AK Parti siyasetinin bu üç kavramını bütün siyasetine bir mühür gibi vurduğunu dile getiren Davutoğlu, şöyle devam etti:
"Önce onur, kadınlık, insanlık onuru. AK Parti siyasetinin temeli insanlık onuruna sahip çıkmaktır, kadınlarımızın onuruna sahip çıkmaktır. Eski Türkiye ile yeni Türkiye arasındaki en temel fark da budur. Bir an gözünüzü kapatın ve eski Türkiye'yi hatırlayın, hani milli iradeyle TBMM'ye girmiş olan başörtülü bir hanıma 'bu kadının haddini bildirin' diyen eski Türkiye'yi hatırlayın. O eski Türkiye'de benim bugün makamımda oturan bir Başbakan, Allah rahmet eylesin, biz yine de rahmetle anarız. Ama oraya milletin oylarıyla gelmiş ve kadınlık onuruyla gelmiş bir kardeşimize bütün erkekleri tahrik ederek 'bu kadının haddini bildirin' demişti. Kürsünün önüne erkekler dizilmişti, sanki 'Çanakkale geçilmez demek' için. Halbuki o kadın milletvekili Çanakkale şehitlerini, milli iradeyi temsil ediyordu."

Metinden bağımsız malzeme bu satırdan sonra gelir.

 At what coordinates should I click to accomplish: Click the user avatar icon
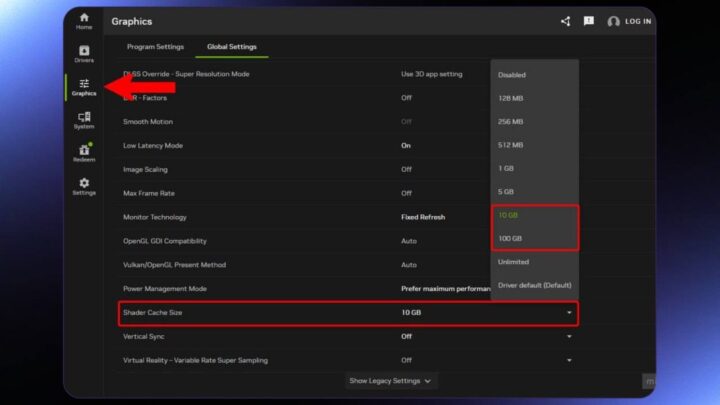point(614,21)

Başbakan Davutoğlu, yeni Türkiye'de bugün başı açık, başı örtülü bütün kadınların onurla TBMM'ye giriyorlarsa bunun AK Parti'nin kadınlara duyduğu saygının bir eseri olduğunu dile getirdi.

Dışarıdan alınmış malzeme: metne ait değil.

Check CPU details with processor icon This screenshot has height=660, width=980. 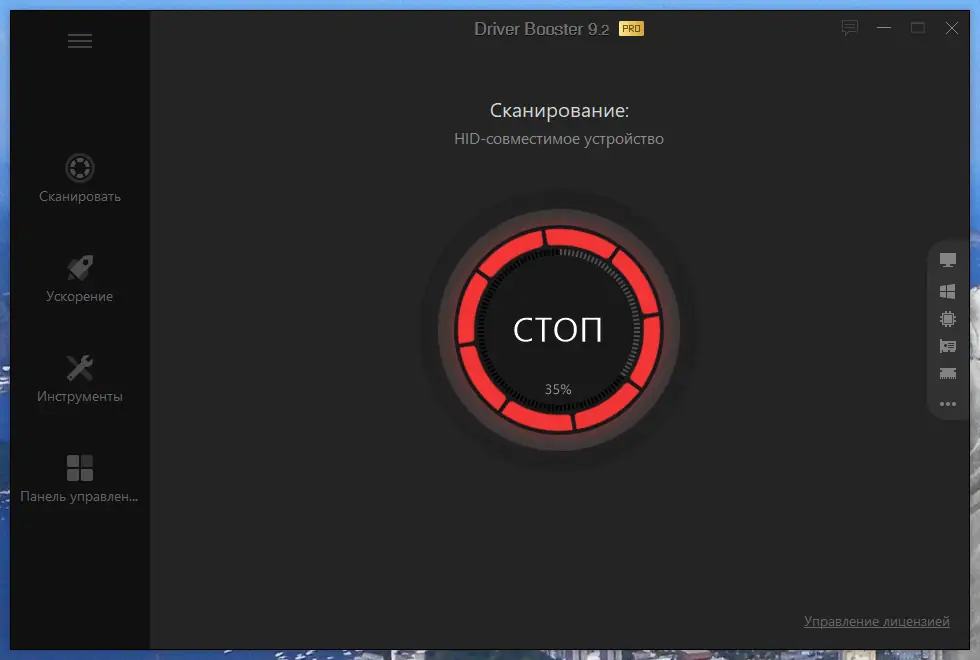(946, 319)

Geçmişte milli iradeye ve kadına hakaret olduğunu belirten Davutoğlu, şunları kaydetti:
"O zaman bugün aydın kesilenler, bugün kadınlık onuru diyenler sus pus köşelerinde oturmuşlardı. Ama bir kadro vardı ki bunu hiç unutmadı ve bu aşkla ve bu sevdayla yola çıktı, eski Türkiye'nin bütün kalıntılarını ayaklarımızın altına almak için yola çıktık bu yol hayırlı olsun. Halbuki biraz önce ismini zikrettiğim Halide Edip Adıvar İzmir işgal edildiğinde o başörtüsüyle Sultanahmet meydanında halka hitap ederek, 'Fatihlerin, Kanunilerin ülkesi istiklalsiz kalamaz bu istiklal mücadelesinde hiçbir meşakkat ve güçlük karşısında boyun eğmeyeceğiz' demişti. Yine aynı şekilde seslenerek, '700 yıllık ağlayan minarelerin önünde yemin edelim' demişti. O yeminin esası şuydu 'bu toprakların üstünde şerefsiz yaşamaktansa bu toprakların altında olmayı yeğ biliriz' demişti Halide Edip."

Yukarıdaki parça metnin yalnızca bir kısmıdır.